[start Supplied passage]
The signal radiation was used for HHG in LPP. The intensity of 1310-nm pulses focused by 400-mm focal length lens inside the extended plasma was 2 × 10¹⁴ W cm⁻². This driving pulse was focused into the prepared extended plasma at a distance of ~100 µm above the target surface. The plasma and harmonic emissions were analyzed by a XUV spectrometer containing a cylindrical mirror and a 1200 grooves/mm flat field grating with variable line spacing. The spectrum was recorded on a micro-channel plate detector with the phosphor screen, which was imaged onto a CCD camera.

Most of experiments were carried out using the two-color pump of LPP. The reason in using double beam configuration was related with small energy of the driving pulse (~0.7 − 1.2 mJ depending on the wavelength of signal radiation). The λ⁻⁵ rule showing a decrease of harmonic yield for the longer-wavelength sources did not allow the observation of strong harmonics from the ~1300-nm pulses. Because of this we used the second-harmonic generation of signal pulse to apply the two-color pump scheme of plasma HHG. 0.5-mm thick BBO crystal (Ɵ = 21°) was installed inside the vacuum chamber on the path of focused signal pulse [Fig. 1(a)]. The conversion efficiency of 650-nm pulses was ~20%. Two pulses were overlapped both temporally and spatially in the extended plasma and allowed a significant enhancement of odd harmonics, as well as generation of even harmonics with the similar intensity as the odd ones.
[end Supplied passage]
[start Record set]
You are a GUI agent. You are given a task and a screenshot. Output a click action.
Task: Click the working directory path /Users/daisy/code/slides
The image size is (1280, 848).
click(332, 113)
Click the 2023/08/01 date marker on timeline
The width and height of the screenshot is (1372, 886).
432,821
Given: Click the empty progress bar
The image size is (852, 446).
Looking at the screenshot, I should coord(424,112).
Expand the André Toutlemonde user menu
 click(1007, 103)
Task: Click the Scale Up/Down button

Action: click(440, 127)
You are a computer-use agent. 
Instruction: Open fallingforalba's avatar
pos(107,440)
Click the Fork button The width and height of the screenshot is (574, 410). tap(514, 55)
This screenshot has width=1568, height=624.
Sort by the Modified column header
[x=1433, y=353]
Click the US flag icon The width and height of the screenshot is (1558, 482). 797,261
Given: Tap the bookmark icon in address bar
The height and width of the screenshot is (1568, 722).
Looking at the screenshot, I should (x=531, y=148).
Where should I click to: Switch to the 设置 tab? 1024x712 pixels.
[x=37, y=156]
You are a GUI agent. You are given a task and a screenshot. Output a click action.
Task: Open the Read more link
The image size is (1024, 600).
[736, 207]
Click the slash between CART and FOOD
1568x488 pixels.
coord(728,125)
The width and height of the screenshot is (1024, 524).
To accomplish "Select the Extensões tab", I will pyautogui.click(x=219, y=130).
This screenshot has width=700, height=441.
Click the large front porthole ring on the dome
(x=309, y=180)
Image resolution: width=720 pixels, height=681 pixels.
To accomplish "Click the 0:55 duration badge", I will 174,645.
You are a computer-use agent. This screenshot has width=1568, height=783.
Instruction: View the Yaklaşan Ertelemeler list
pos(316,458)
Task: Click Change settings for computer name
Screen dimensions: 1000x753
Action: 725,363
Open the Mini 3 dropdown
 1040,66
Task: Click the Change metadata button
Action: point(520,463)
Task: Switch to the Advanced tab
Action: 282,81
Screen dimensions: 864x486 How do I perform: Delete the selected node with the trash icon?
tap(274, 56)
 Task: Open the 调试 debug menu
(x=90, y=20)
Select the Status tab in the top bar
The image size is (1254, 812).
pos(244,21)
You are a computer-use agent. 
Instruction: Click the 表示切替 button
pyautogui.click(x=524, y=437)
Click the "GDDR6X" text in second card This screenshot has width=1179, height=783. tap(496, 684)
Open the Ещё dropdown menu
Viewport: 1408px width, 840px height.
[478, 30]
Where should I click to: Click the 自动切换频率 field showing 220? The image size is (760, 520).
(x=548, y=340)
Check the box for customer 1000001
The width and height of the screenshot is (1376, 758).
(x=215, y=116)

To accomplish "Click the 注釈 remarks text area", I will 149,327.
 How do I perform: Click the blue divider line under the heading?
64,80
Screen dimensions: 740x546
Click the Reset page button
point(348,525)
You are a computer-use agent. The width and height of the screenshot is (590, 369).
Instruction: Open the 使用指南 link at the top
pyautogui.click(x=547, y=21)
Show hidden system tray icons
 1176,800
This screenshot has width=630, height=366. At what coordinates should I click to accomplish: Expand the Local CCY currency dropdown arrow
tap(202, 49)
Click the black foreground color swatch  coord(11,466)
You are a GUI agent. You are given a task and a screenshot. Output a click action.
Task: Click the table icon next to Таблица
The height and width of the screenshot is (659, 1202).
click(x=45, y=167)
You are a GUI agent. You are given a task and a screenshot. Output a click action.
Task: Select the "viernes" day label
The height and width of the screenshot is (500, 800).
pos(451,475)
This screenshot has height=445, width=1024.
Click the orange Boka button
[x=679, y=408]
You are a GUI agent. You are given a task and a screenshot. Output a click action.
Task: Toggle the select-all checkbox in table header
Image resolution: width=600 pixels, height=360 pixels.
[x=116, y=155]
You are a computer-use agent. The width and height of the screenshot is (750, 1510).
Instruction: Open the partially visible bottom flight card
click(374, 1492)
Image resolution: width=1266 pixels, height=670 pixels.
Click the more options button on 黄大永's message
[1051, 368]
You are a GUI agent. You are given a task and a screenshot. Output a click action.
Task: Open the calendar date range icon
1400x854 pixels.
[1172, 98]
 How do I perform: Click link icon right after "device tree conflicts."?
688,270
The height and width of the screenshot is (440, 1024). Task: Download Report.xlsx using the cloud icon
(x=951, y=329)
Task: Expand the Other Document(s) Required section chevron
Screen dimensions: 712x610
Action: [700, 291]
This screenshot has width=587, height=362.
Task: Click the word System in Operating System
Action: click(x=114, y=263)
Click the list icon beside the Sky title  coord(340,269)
[end Record set]
▶ _Written instruction 1_:
According to the harmonic-generation passage, what was the conversion efficiency of the 650-nm pulses?
▶ _Written instruction 2_:
For each statement, say whether it agrees with the harmonic-generation passage, and quote the words that decide it: (a) The driving pulse was focused about 100 µm above the target surface. (b) The BBO crystal sat outside the vacuum chamber. (c) The flat field grating in the spectrometer had 1200 grooves/mm.
▶ _Written instruction 3_:
Resume the harmonic-generation passage, starting after its final sentence.
The records are separate material from the harmonic-generation passage.

▶ _Expected answer 1_:
It was about 20%.

▶ _Expected answer 2_:
(a) Yes: "at a distance of ~100 µm above the target surface"
(b) No: "was installed inside the vacuum chamber on the path of focused signal pulse"
(c) Yes: "a 1200 grooves/mm flat field grating with variable line spacing"

▶ _Expected answer 3_:
We used silver as the target for ablation. The size of the target where the ablation occurred was 5 mm. To create multi-jet plasmas we used a multi-slit mask (MSM). The size of the slits was 0.3 mm with distance between them was also 0.3 mm [Fig. 1(b)]. The MSM was installed between the focusing cylindrical lens and target such to divide the continuous 5-mm-long plasma in ~8 times 0.3 mm plasma jets with ~0.3 mm separation. We were able to increase the number of plasma jets by tilting the MSM, as shown in Fig. 1(b). Particularly, tilting the mask at 45° allowed the formation of 11 jets.

3. Experiment

Below we demonstrate the QPM of the groups of harmonics using the MIR pulses and their second harmonics (1310nm + 655nm). The principles of QPM in LPP have previously been demonstrated using the 800 nm lasers. Here we show the stronger enhancement of the group of harmonics around 39th harmonic (H39), which could be achieved in the case of MIR sources and two-color pump approach.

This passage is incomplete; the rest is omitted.